Begin Dataset extract

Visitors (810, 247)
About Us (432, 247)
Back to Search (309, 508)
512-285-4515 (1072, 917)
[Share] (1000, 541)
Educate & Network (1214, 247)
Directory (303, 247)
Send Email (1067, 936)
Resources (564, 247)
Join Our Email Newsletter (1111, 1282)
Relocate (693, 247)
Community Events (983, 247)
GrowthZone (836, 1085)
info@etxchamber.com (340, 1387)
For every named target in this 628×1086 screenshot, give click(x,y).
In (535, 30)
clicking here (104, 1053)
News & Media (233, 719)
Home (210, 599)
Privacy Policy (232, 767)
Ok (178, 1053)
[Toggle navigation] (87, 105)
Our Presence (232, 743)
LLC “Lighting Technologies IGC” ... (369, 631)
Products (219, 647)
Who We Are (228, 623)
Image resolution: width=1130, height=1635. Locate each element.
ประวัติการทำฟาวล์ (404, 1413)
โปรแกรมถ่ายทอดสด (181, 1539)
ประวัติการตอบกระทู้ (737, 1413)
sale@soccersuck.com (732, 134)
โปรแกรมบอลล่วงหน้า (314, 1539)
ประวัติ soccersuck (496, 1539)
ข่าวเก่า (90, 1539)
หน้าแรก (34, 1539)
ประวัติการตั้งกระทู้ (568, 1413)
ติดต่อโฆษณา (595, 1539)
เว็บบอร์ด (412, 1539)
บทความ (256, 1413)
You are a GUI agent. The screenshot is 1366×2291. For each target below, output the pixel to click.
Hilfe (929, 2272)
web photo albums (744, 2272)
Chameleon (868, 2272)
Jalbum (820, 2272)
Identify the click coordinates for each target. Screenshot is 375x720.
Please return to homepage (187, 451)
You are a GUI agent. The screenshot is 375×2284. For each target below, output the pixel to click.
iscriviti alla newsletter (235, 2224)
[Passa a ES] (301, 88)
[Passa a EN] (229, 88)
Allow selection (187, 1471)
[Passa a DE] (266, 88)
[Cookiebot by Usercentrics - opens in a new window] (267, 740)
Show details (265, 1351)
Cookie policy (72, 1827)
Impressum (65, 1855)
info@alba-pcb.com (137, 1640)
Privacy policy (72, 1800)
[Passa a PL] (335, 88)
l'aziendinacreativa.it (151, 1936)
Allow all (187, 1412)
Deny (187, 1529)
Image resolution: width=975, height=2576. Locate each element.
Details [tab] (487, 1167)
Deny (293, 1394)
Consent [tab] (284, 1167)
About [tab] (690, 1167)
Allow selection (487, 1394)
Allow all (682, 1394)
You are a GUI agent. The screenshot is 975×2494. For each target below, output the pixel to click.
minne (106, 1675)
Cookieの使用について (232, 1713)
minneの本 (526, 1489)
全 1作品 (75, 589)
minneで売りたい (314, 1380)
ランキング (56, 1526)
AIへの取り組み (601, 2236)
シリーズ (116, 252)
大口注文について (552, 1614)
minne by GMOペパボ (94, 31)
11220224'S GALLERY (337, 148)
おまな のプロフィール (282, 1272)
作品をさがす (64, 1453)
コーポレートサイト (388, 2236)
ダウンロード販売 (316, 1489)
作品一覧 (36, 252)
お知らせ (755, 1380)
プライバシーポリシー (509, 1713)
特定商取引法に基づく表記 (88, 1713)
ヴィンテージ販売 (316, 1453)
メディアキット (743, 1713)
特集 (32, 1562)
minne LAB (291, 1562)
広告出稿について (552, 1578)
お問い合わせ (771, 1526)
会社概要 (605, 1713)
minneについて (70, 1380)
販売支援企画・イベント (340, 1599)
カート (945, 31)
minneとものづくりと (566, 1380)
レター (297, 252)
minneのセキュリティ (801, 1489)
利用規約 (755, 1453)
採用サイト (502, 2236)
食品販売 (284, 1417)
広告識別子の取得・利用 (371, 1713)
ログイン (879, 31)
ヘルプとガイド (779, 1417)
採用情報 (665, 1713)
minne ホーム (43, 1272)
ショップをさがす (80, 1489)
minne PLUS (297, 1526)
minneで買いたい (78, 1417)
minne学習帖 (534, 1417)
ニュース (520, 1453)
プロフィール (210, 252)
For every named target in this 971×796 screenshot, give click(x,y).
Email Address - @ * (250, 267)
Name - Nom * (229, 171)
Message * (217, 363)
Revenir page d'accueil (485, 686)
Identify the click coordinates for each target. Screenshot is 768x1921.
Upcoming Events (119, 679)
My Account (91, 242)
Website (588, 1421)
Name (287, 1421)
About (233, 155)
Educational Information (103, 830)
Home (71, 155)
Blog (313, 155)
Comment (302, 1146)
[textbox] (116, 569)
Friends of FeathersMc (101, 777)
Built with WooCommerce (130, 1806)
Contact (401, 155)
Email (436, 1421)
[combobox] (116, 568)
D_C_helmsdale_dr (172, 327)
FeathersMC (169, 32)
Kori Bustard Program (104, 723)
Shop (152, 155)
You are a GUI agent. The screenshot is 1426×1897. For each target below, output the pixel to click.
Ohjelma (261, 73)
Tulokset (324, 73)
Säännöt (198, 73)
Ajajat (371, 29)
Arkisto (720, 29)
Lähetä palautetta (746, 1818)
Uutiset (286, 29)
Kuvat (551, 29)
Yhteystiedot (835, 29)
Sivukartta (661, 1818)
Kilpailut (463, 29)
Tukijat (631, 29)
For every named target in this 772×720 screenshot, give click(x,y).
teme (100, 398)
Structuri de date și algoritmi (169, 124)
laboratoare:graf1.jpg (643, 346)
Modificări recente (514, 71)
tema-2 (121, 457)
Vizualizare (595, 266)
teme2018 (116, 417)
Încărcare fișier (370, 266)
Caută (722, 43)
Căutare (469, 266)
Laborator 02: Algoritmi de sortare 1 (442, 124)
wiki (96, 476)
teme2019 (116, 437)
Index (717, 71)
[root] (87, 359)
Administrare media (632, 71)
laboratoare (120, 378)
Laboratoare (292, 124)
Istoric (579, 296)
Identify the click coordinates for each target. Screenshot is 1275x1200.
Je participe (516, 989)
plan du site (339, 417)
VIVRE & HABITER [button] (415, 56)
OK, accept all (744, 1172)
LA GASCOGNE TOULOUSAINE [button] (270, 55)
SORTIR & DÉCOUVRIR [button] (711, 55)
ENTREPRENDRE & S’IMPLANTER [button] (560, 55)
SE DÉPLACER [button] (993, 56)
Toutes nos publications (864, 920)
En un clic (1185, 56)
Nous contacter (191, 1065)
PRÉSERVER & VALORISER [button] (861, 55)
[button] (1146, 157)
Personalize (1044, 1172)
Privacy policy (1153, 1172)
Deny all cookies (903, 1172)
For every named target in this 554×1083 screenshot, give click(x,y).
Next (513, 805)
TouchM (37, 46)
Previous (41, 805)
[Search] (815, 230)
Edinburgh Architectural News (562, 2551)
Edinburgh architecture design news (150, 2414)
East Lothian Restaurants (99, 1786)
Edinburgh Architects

End Dataset extract

* [Task objective] Print every line of the data above without changing a single character.

* [Response for this exercise]
Visitors (810, 247)
About Us (432, 247)
Back to Search (309, 508)
512-285-4515 (1072, 917)
[Share] (1000, 541)
Educate & Network (1214, 247)
Directory (303, 247)
Send Email (1067, 936)
Resources (564, 247)
Join Our Email Newsletter (1111, 1282)
Relocate (693, 247)
Community Events (983, 247)
GrowthZone (836, 1085)
info@etxchamber.com (340, 1387)
For every named target in this 628×1086 screenshot, give click(x,y).
In (535, 30)
clicking here (104, 1053)
News & Media (233, 719)
Home (210, 599)
Privacy Policy (232, 767)
Ok (178, 1053)
[Toggle navigation] (87, 105)
Our Presence (232, 743)
LLC “Lighting Technologies IGC” ... (369, 631)
Products (219, 647)
Who We Are (228, 623)
Image resolution: width=1130, height=1635. Locate each element.
ประวัติการทำฟาวล์ (404, 1413)
โปรแกรมถ่ายทอดสด (181, 1539)
ประวัติการตอบกระทู้ (737, 1413)
sale@soccersuck.com (732, 134)
โปรแกรมบอลล่วงหน้า (314, 1539)
ประวัติ soccersuck (496, 1539)
ข่าวเก่า (90, 1539)
หน้าแรก (34, 1539)
ประวัติการตั้งกระทู้ (568, 1413)
ติดต่อโฆษณา (595, 1539)
เว็บบอร์ด (412, 1539)
บทความ (256, 1413)
You are a GUI agent. The screenshot is 1366×2291. For each target below, output the pixel to click.
Hilfe (929, 2272)
web photo albums (744, 2272)
Chameleon (868, 2272)
Jalbum (820, 2272)
Identify the click coordinates for each target. Screenshot is 375x720.
Please return to homepage (187, 451)
You are a GUI agent. The screenshot is 375×2284. For each target below, output the pixel to click.
iscriviti alla newsletter (235, 2224)
[Passa a ES] (301, 88)
[Passa a EN] (229, 88)
Allow selection (187, 1471)
[Passa a DE] (266, 88)
[Cookiebot by Usercentrics - opens in a new window] (267, 740)
Show details (265, 1351)
Cookie policy (72, 1827)
Impressum (65, 1855)
info@alba-pcb.com (137, 1640)
Privacy policy (72, 1800)
[Passa a PL] (335, 88)
l'aziendinacreativa.it (151, 1936)
Allow all (187, 1412)
Deny (187, 1529)
Image resolution: width=975, height=2576. Locate each element.
Details [tab] (487, 1167)
Deny (293, 1394)
Consent [tab] (284, 1167)
About [tab] (690, 1167)
Allow selection (487, 1394)
Allow all (682, 1394)
You are a GUI agent. The screenshot is 975×2494. For each target below, output the pixel to click.
minne (106, 1675)
Cookieの使用について (232, 1713)
minneの本 (526, 1489)
全 1作品 (75, 589)
minneで売りたい (314, 1380)
ランキング (56, 1526)
AIへの取り組み (601, 2236)
シリーズ (116, 252)
大口注文について (552, 1614)
minne by GMOペパボ (94, 31)
11220224'S GALLERY (337, 148)
おまな のプロフィール (282, 1272)
作品をさがす (64, 1453)
コーポレートサイト (388, 2236)
ダウンロード販売 (316, 1489)
作品一覧 (36, 252)
お知らせ (755, 1380)
プライバシーポリシー (509, 1713)
特定商取引法に基づく表記 (88, 1713)
ヴィンテージ販売 (316, 1453)
メディアキット (743, 1713)
特集 (32, 1562)
minne LAB (291, 1562)
広告出稿について (552, 1578)
お問い合わせ (771, 1526)
会社概要 (605, 1713)
minneについて (70, 1380)
販売支援企画・イベント (340, 1599)
カート (945, 31)
minneとものづくりと (566, 1380)
レター (297, 252)
minneのセキュリティ (801, 1489)
利用規約 (755, 1453)
採用サイト (502, 2236)
食品販売 (284, 1417)
広告識別子の取得・利用 (371, 1713)
ログイン (879, 31)
ヘルプとガイド (779, 1417)
採用情報 (665, 1713)
minne ホーム (43, 1272)
ショップをさがす (80, 1489)
minne PLUS (297, 1526)
minneで買いたい (78, 1417)
minne学習帖 (534, 1417)
ニュース (520, 1453)
プロフィール (210, 252)
For every named target in this 971×796 screenshot, give click(x,y).
Email Address - @ * (250, 267)
Name - Nom * (229, 171)
Message * (217, 363)
Revenir page d'accueil (485, 686)
Identify the click coordinates for each target. Screenshot is 768x1921.
Upcoming Events (119, 679)
My Account (91, 242)
Website (588, 1421)
Name (287, 1421)
About (233, 155)
Educational Information (103, 830)
Home (71, 155)
Blog (313, 155)
Comment (302, 1146)
[textbox] (116, 569)
Friends of FeathersMc (101, 777)
Built with WooCommerce (130, 1806)
Contact (401, 155)
Email (436, 1421)
[combobox] (116, 568)
D_C_helmsdale_dr (172, 327)
FeathersMC (169, 32)
Kori Bustard Program (104, 723)
Shop (152, 155)
You are a GUI agent. The screenshot is 1426×1897. For each target below, output the pixel to click.
Ohjelma (261, 73)
Tulokset (324, 73)
Säännöt (198, 73)
Ajajat (371, 29)
Arkisto (720, 29)
Lähetä palautetta (746, 1818)
Uutiset (286, 29)
Kuvat (551, 29)
Yhteystiedot (835, 29)
Sivukartta (661, 1818)
Kilpailut (463, 29)
Tukijat (631, 29)
For every named target in this 772×720 screenshot, give click(x,y).
teme (100, 398)
Structuri de date și algoritmi (169, 124)
laboratoare:graf1.jpg (643, 346)
Modificări recente (514, 71)
tema-2 (121, 457)
Vizualizare (595, 266)
teme2018 (116, 417)
Încărcare fișier (370, 266)
Caută (722, 43)
Căutare (469, 266)
Laborator 02: Algoritmi de sortare 1 (442, 124)
wiki (96, 476)
teme2019 (116, 437)
Index (717, 71)
[root] (87, 359)
Administrare media (632, 71)
laboratoare (120, 378)
Laboratoare (292, 124)
Istoric (579, 296)
Identify the click coordinates for each target. Screenshot is 1275x1200.
Je participe (516, 989)
plan du site (339, 417)
VIVRE & HABITER [button] (415, 56)
OK, accept all (744, 1172)
LA GASCOGNE TOULOUSAINE [button] (270, 55)
SORTIR & DÉCOUVRIR [button] (711, 55)
ENTREPRENDRE & S’IMPLANTER [button] (560, 55)
SE DÉPLACER [button] (993, 56)
Toutes nos publications (864, 920)
En un clic (1185, 56)
Nous contacter (191, 1065)
PRÉSERVER & VALORISER [button] (861, 55)
[button] (1146, 157)
Personalize (1044, 1172)
Privacy policy (1153, 1172)
Deny all cookies (903, 1172)
For every named target in this 554×1083 screenshot, give click(x,y).
Next (513, 805)
TouchM (37, 46)
Previous (41, 805)
[Search] (815, 230)
Edinburgh Architectural News (562, 2551)
Edinburgh architecture design news (150, 2414)
East Lothian Restaurants (99, 1786)
Edinburgh Architects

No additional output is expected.